U.S. Economic Activity — Real Personal Consumption Expenditures: sustained household demand amid tightening financial conditions
Real Personal Consumption Expenditures (PCE) measure inflation-adjusted household spending on goods and services and represent the largest and most stable component of U.S. aggregate demand, accounting for approximately two-thirds of gross domestic product.
From early 2023 through late 2025, real consumption increased from approximately $15.5 trillion to nearly $16.7 trillion, reflecting a sizable and persistent expansion. This trajectory underscores the central role of household demand in sustaining overall economic growth during a period of restrictive monetary policy.
Recent dynamics
Throughout 2023 and 2024, consumption growth remained positive but uneven, with short-lived pullbacks followed by renewed gains. These fluctuations were consistent with normalization after pandemic-era distortions and sensitivity to changes in real incomes and financing conditions.

# Raw data
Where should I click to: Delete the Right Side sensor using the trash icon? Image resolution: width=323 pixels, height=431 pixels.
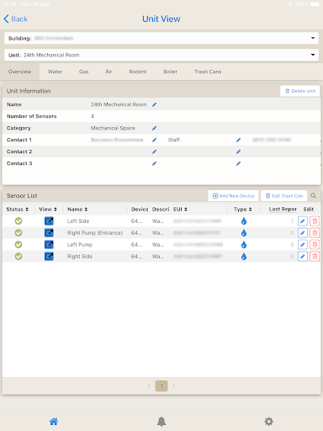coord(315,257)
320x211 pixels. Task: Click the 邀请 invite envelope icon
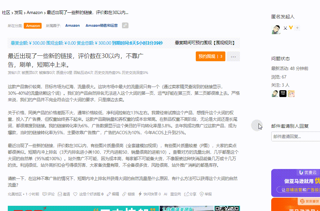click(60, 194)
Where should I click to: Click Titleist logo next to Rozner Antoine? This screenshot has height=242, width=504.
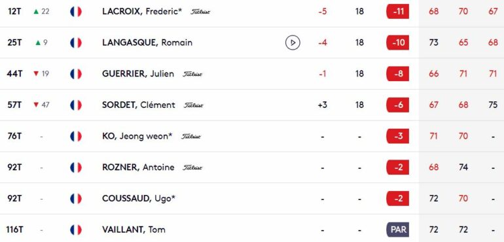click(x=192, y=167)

---

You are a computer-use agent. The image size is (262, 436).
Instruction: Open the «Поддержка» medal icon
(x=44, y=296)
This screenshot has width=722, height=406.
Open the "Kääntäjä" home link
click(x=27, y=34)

--

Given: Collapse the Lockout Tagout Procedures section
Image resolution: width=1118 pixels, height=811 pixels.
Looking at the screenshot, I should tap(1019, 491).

# Problem 1
According to the text on real personal consumption expenditures, roughly what share of U.S. gross domestic product does PCE account for?
# Problem 2
Reproduce the passage of the consumption text from "Recent dynamics" to "and financing conditions.", word for word.

# Answer box 1
Approximately two-thirds.

# Answer box 2
Recent dynamics
Throughout 2023 and 2024, consumption growth remained positive but uneven, with short-lived pullbacks followed by renewed gains. These fluctuations were consistent with normalization after pandemic-era distortions and sensitivity to changes in real incomes and financing conditions.